Сирень отцвела, но зеленые птицы по-прежнему сидели рядами на проводах, а зеленые холмы чуть-чуть поблекли. Мать Маленькой Никак родила мальчика, его еще не успели назвать, и он был Маленький Никто или Маленький Некто. Лето летело, как на крыльях, спешило навстречу осени. Стали дуть ветры, флюгера пришли в движение, и вертушка, а бубенчики зазвенели. Художник уехал в город по делам. Ночью огнь охватил его дом, и поселок осветился особым магическим светом.
Люди просыпались, выглядывали в окошки. Одевались, выходили на улицу. Но огнетушители и ведра уже не фигурировали. Наши жених и невеста, рука об руку, чинно проследовали с околицы. Обнаружился вдруг Беглый Кролик. Столбы, языки, стены огня бушевали перед нами.
Аптекарь не спеша поплелся в аптеку — вызывать для порядка пожарную команду.
Тут словно выстрел раздался. Или взрыв. Сначала мы не поняли, что это. Раздался второй взрыв — или выстрел. И еще.
— А ведь это стекла, — сказал в гудящей тишине Хозяйственный Томас.

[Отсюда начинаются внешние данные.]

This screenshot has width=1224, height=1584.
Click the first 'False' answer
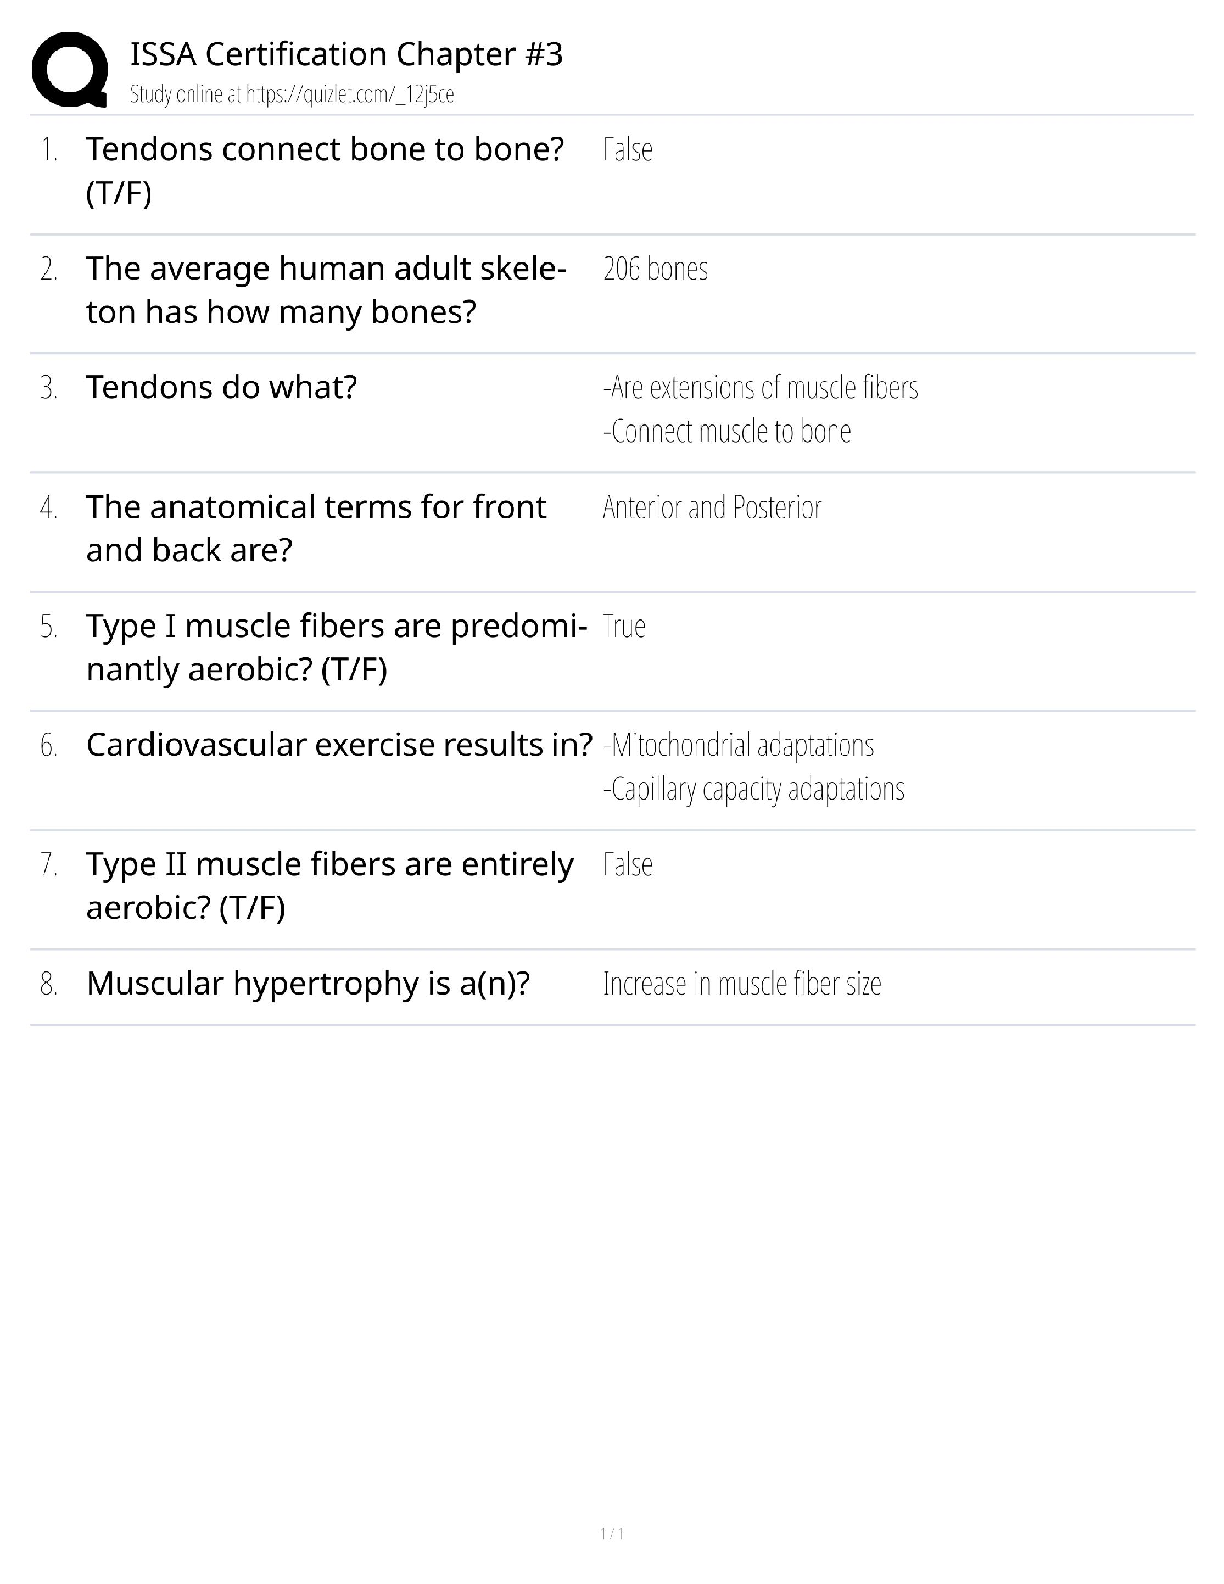tap(628, 150)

В доме художника лопались стекла, то был настоящий пожар, а не бутафорский пламень.
Все разбежались, закричав разом, появились ведра, лейки, багры; пожарная машина, никуда не спешившая, приехала слишком поздно. Дом сгорел дотла. Глиняная женщина разбилась, тюльпаны затоптали.
— Вот что значит, — говорил главный пожарный остальным, — потерять бдительность.
Те виновато помалкивали.
Художник приехал утром, молча сидел на бывшем пороге своего бывшего дома. У него сгорело около ста работ, самых лучших, как он считал, самых любимых.
Я представил себе, что у меня сгорели сто домов, безвозвратно, как первый дом, довоенный. Не все и отстроишь. Я сел рядом с ним.
— Если бы можно было, — сказал я, — жить, как хочешь, и выбирать, я хотел бы, чтобы у меня был дом с флюгером, в котором прожили бы мы с женою с молодости до старости, и чтобы я умер первым.
Он поднял голову и посмотрел на меня. Я никогда не видел его таким старым.
— Петерис, — сказала Леди Бадминтон, появившаяся бесшумно, как тень, — вы еще много картин напишете, вы очень талантливый, а я выйду замуж, и мои дети в музее будут смотреть ваших глиняных женщин.
В руках держала она Пропащую Черепаху и Беглого Кролика.
Маленькая Никак уже скакала в своем палисаднике, хлопая в ладоши и крича:
— Кролик! Кролик! Кролик!
Зеленые птицы летели над нами. Ни в одно лето, ни до, ни после, не видал я в наших местах зеленых птиц. Только в клетках.
Пролетело и лето, его отнесло в сторону течением времени, как остров плавучий, всё целиком, со всем содержимым, с женихом и невестою, с игрой в бадминтон и пастбищем кроликов, с Беглым и Пропащей, с миндалем и пожарными касками, с холодными стенами пламени и пеплом пожара. С сиренью.
Рейн и Незабудка стали мужем и женой, Маленькая Никак — Линдою, а Леди Бадминтон — взрослой девушкой. Художник Петерис уехал от нас навсегда. Море за нашим поселком чуть отступило от берега, и теперь у нас имеется пляж с янтарем, а отмель превратилась в косу.
ЛАЧУГА
Над ним нависал потолок.
Оставалось только рассматривать детали кривых неструганых и некрашеных досок, считать гвозди, набитые с разными интервалами. И сами-то гвозди были разные: маленькие, большие, средние, серебристые, ржавые, медные. С бору по сосенке. Деловой паучок прохаживался по низкому нищенскому потолку, под которым натянуты были нити с пучками разных трав, свежими, подвявшими слегка, уже высушенными.
Он не мог понять, где находится, и не мог подняться. Но уже всплывало в памяти, фразы и события выныривали из глубины, толкаясь и возникая наперебой. В ушах звенело, голова шла кругом, но кое-что он уже вспомнил.
Для начала свое имя — Цезарь Гауди. Потом номер своего мобиля и цвет его — небесно-голубой. Номер видеотелефона, адрес, должность. Он помнил, кто его отравил и за что. Любимый хит. Цвет люстры в гостиной. Серия разнообразнейших сведений, стоп-кадров, рапидов, слайдов бытия.